• _Data under study_
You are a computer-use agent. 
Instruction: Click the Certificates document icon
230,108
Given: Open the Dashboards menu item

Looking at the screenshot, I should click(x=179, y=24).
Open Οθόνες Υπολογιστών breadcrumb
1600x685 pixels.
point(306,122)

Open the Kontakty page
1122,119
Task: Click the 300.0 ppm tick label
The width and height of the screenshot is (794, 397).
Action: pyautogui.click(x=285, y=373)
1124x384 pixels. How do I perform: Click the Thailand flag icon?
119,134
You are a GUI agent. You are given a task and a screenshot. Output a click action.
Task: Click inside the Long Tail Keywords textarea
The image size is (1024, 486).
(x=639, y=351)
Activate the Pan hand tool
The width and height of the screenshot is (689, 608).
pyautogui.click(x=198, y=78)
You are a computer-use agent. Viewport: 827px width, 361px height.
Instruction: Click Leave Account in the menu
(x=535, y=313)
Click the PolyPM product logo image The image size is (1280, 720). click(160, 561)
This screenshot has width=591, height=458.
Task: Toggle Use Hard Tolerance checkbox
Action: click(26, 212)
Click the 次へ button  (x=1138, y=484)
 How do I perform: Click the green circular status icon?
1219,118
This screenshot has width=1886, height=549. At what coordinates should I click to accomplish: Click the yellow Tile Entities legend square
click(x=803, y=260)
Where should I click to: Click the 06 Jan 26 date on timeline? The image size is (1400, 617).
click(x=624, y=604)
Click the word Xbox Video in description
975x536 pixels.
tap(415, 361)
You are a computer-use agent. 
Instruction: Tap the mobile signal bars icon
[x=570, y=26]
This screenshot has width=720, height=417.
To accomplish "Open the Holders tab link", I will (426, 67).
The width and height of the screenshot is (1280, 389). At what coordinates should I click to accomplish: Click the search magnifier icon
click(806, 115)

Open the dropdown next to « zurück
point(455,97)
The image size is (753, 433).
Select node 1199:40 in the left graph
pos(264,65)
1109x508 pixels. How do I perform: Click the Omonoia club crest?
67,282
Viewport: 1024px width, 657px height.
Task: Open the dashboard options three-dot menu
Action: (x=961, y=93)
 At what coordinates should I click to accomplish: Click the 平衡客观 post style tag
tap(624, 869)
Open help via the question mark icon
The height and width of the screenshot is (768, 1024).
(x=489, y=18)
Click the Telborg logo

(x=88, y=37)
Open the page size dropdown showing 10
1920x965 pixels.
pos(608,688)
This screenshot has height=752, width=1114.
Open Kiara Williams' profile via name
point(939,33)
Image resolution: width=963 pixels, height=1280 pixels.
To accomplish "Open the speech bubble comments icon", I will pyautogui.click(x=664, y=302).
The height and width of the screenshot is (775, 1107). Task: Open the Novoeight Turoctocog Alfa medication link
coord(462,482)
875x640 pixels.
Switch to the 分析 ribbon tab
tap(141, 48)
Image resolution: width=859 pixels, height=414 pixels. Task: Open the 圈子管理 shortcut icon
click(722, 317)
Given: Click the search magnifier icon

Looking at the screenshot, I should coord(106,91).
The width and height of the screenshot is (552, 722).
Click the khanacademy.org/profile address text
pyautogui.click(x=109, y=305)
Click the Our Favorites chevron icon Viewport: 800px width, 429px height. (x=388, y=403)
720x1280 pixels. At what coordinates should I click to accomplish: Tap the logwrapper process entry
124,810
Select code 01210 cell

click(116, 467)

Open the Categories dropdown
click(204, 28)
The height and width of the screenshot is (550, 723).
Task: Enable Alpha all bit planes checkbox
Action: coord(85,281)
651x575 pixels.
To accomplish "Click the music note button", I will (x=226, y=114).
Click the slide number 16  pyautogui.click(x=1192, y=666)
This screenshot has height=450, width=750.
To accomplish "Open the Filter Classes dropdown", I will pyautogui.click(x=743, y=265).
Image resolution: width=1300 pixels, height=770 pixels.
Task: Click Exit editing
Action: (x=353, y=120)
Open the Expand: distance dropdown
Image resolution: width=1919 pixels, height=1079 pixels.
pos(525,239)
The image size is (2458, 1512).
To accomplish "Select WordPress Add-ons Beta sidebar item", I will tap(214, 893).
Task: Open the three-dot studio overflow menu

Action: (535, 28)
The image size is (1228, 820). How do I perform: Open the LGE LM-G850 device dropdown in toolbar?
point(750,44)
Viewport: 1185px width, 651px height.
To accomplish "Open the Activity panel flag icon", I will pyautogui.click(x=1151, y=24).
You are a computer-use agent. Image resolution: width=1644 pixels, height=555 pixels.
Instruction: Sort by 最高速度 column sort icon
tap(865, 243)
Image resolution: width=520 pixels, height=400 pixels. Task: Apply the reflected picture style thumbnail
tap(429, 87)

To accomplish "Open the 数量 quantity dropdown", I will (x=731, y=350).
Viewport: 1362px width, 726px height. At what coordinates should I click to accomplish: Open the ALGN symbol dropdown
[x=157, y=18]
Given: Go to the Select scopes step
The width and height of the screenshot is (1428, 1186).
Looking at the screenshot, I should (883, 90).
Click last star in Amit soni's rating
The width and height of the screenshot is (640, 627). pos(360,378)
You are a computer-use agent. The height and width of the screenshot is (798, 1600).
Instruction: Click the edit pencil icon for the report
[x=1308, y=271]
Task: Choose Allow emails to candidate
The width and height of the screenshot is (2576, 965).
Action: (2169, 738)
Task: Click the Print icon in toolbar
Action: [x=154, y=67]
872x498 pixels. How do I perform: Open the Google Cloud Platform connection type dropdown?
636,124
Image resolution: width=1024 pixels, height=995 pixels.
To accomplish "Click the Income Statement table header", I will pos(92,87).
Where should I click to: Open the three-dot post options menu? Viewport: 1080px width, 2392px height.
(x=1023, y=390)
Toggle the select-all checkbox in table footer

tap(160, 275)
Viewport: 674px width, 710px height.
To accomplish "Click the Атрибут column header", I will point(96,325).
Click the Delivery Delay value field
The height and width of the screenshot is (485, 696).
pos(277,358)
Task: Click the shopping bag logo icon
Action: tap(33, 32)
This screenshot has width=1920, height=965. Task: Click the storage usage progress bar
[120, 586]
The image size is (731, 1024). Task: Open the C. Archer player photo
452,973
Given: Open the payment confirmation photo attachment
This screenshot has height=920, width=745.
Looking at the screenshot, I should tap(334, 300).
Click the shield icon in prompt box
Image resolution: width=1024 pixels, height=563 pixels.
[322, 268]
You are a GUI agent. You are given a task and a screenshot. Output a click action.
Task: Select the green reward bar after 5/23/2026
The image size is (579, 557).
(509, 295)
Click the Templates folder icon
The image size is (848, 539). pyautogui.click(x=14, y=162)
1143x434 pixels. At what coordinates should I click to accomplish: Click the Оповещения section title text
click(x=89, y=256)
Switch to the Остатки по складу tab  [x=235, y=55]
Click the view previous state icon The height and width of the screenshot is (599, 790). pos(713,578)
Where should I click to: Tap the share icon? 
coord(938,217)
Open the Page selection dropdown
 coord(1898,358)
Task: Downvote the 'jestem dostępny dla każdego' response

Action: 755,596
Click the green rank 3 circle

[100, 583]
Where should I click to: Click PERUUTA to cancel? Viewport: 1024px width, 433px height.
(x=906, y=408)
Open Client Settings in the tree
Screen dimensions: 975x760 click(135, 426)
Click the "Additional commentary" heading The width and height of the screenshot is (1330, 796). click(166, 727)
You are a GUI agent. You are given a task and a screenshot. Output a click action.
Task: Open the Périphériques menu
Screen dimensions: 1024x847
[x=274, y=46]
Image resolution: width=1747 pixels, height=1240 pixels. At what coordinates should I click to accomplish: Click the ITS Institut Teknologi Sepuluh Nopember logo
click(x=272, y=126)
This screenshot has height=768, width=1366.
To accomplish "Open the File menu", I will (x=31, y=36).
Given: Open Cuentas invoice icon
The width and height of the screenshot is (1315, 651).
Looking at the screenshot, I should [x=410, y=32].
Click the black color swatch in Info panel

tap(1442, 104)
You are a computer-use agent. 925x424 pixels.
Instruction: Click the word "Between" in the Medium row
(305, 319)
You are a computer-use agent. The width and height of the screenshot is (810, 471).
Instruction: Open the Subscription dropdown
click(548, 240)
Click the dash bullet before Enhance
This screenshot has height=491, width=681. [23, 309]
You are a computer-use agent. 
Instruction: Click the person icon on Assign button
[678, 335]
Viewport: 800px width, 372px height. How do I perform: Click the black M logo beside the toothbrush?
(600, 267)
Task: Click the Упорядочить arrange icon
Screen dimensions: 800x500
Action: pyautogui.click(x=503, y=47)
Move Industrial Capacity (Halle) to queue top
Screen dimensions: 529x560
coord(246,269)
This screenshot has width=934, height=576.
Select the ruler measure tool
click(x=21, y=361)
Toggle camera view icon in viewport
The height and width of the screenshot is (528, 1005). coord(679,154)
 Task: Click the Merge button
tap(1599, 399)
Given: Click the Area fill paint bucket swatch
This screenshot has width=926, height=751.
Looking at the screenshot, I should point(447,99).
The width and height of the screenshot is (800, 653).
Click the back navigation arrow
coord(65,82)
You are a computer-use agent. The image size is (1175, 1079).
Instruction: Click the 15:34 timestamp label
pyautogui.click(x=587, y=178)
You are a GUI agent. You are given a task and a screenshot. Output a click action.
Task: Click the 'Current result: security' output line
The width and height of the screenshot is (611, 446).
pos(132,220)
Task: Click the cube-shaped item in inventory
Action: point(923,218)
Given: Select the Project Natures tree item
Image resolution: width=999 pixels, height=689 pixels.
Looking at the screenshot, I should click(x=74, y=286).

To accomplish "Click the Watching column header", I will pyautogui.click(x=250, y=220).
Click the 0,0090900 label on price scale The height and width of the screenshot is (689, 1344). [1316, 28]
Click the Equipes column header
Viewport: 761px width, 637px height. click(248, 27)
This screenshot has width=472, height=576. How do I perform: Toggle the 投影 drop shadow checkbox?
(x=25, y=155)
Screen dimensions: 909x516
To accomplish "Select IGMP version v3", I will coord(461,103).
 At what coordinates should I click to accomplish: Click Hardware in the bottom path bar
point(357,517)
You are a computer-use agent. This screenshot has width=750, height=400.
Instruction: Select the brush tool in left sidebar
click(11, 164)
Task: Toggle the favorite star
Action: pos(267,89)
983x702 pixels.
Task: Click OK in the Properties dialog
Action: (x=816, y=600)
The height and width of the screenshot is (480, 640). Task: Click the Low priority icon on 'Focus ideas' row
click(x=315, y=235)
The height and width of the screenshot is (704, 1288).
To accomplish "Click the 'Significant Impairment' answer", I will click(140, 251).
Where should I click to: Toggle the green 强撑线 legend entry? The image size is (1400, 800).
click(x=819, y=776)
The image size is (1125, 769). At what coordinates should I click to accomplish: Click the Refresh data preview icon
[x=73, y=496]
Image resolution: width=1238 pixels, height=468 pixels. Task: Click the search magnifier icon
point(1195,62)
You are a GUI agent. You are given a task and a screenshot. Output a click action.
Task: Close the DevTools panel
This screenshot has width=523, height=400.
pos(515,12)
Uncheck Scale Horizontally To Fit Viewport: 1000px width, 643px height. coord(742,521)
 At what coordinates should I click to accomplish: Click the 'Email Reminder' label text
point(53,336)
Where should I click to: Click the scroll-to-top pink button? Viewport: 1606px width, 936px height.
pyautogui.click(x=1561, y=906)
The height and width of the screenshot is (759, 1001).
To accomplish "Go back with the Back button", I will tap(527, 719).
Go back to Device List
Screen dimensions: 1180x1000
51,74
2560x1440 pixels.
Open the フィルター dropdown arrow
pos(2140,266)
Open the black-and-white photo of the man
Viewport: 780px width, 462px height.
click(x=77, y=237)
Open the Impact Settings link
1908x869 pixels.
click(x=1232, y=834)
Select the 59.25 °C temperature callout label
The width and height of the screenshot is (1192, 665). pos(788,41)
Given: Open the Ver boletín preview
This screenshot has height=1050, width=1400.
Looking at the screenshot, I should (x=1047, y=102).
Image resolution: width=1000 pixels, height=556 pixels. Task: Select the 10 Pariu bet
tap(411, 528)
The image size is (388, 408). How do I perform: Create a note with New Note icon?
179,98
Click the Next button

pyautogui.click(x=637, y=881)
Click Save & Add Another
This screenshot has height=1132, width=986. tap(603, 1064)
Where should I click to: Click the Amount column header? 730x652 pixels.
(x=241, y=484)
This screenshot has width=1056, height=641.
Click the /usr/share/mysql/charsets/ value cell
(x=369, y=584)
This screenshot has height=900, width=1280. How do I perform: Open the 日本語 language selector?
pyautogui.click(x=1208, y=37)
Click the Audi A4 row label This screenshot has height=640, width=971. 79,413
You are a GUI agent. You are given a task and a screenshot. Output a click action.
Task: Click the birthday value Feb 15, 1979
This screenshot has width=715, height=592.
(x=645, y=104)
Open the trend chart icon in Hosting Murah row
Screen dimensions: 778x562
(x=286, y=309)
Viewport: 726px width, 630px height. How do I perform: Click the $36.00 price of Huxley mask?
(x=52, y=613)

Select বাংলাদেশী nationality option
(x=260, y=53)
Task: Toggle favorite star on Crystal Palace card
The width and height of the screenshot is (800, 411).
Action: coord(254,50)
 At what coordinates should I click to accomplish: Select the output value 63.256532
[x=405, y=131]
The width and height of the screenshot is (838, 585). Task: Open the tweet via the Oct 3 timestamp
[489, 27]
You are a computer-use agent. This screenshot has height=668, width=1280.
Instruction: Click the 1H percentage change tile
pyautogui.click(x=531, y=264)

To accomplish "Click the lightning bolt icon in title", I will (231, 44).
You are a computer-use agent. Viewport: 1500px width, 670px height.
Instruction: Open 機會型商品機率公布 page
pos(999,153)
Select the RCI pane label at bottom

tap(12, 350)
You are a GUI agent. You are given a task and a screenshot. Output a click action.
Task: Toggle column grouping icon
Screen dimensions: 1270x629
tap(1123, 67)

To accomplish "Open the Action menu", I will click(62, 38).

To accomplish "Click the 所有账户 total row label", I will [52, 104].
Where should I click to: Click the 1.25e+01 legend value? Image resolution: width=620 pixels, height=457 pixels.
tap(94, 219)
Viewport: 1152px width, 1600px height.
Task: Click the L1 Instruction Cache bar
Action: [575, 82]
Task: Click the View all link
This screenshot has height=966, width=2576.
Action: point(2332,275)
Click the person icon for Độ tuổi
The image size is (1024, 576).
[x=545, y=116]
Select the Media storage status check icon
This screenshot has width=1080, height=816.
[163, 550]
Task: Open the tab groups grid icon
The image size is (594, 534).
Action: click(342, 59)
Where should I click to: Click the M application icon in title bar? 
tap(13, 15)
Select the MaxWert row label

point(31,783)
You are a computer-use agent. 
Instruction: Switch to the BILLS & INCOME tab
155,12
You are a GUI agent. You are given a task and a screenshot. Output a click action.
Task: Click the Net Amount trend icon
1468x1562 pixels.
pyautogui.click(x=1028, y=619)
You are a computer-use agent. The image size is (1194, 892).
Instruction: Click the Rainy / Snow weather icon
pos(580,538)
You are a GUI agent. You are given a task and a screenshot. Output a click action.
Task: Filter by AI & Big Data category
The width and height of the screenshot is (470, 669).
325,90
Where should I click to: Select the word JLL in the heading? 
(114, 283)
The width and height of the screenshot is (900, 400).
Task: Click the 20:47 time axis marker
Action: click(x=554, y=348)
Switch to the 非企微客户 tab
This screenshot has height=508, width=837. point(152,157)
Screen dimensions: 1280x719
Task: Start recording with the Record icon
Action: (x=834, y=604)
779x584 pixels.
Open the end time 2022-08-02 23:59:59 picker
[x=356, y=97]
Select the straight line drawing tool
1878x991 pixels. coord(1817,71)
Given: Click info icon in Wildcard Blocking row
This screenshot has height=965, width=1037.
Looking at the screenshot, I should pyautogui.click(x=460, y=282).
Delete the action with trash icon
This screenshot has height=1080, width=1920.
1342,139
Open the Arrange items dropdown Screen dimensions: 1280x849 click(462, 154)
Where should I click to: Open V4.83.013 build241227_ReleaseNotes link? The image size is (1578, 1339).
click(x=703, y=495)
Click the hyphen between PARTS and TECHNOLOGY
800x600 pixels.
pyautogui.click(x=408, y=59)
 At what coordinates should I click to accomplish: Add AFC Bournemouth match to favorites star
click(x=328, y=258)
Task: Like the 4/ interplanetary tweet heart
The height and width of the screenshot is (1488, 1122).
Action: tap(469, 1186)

• _Work instructions_
Exact duplication is required for the lines above, from the line that contains "1908x869 pixels." to the line that contains "This screenshot has width=1056, height=641.", inclusive; omit all others.

• _Written answer_
1908x869 pixels.
click(x=1232, y=834)
Select the 59.25 °C temperature callout label
The width and height of the screenshot is (1192, 665). pos(788,41)
Given: Open the Ver boletín preview
This screenshot has height=1050, width=1400.
Looking at the screenshot, I should (x=1047, y=102).
Image resolution: width=1000 pixels, height=556 pixels. Task: Select the 10 Pariu bet
tap(411, 528)
The image size is (388, 408). How do I perform: Create a note with New Note icon?
179,98
Click the Next button

pyautogui.click(x=637, y=881)
Click Save & Add Another
This screenshot has height=1132, width=986. tap(603, 1064)
Where should I click to: Click the Amount column header? 730x652 pixels.
(x=241, y=484)
This screenshot has width=1056, height=641.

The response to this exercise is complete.